A display of Asian medicine writings collected by the Wellcome Collection a century ago has gone on display for the first time.

The collection started in 1911, when Henry Wellcome funded a young Indian doctor studying in the UK to travel across Asia collecting what he could about the region’s medical history.

It’s possible that Paira Mall, who was paid for a year’s work, at a generous for the time rate of £250 per year, was a bit of a chancer, as he kept asking for more money. He also took eleven years to complete the task, although that could be due to the small matter of a World War, and that he was asked to visit more countries.

Wellcome had himself told Dr Mall not to return until “India is completely ransacked as far as we possibly can for literature and other objects of interest connected with ancient medicine”.

After years of letters asking for money, and no deliveries, finally after WW1 ended, crates of documents started arriving in London, and that’s the core of the ongoing exhibition.

It seems that despite his voracious appetite for money, at least some of it was well spent, as the display is a visual feast.

Taking its name from the 18th-century Nepali painting, the ‘Ayurvedic Man’, the exhibition is a display of Sanskrit, Persian and Tibetan manuscripts, vibrant gouache paintings, animal-shaped surgical tools, and erotic manuals.

Ayurveda, translating as ‘the knowledge of long life’, is a centuries old but ever-evolving set of medical practices from South Asia.

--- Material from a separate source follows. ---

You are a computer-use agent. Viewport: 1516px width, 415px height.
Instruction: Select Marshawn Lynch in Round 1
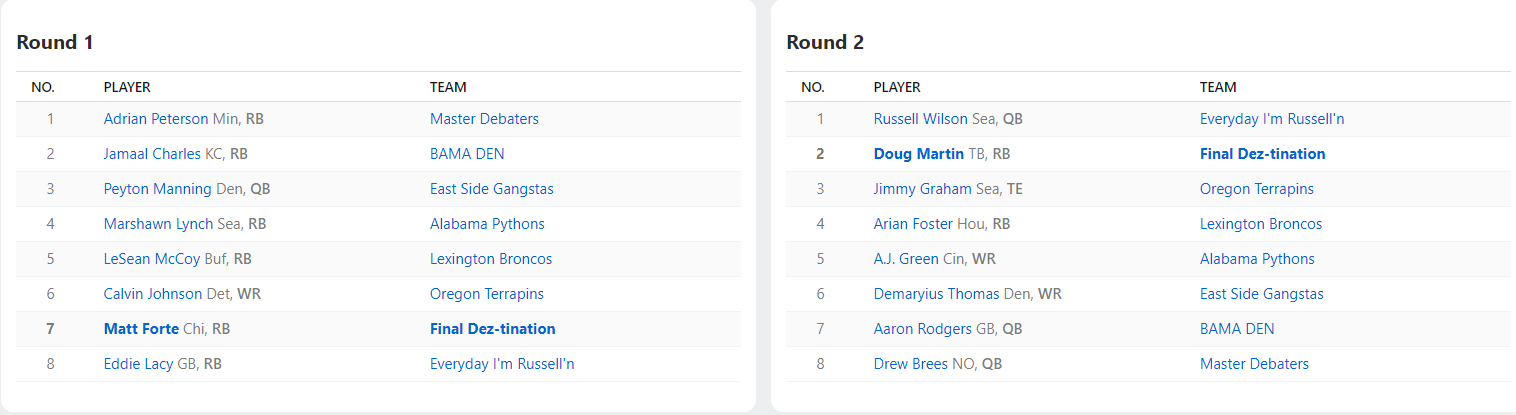click(x=158, y=224)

To western eyes it can seem a curious blending of spiritualism and quite graphically accurate medicinal diagrams of the human body.

CJS Thompson, then curator of Wellcome’s museum, wrote to Dr Paira Mall in 1917: “I hope that on your return from India we shall be able to go into this very interesting theory that you mentioned on the unity of matter and life. As you say, there is a lot that was known in the past that has been utterly forgotten, and will well repay research.”

It’s possible to visit the exhibition either for the history of the region’s medicine traditions, for the art, or for the cultural symbolism.

As for the young Indian doctor, he seemingly vanished, presumably after yet another demand for money was rebuffed.

The exhibition Ayurvedic Man: Encounters with Indian medicine is free to visit and open until 8th April 2018.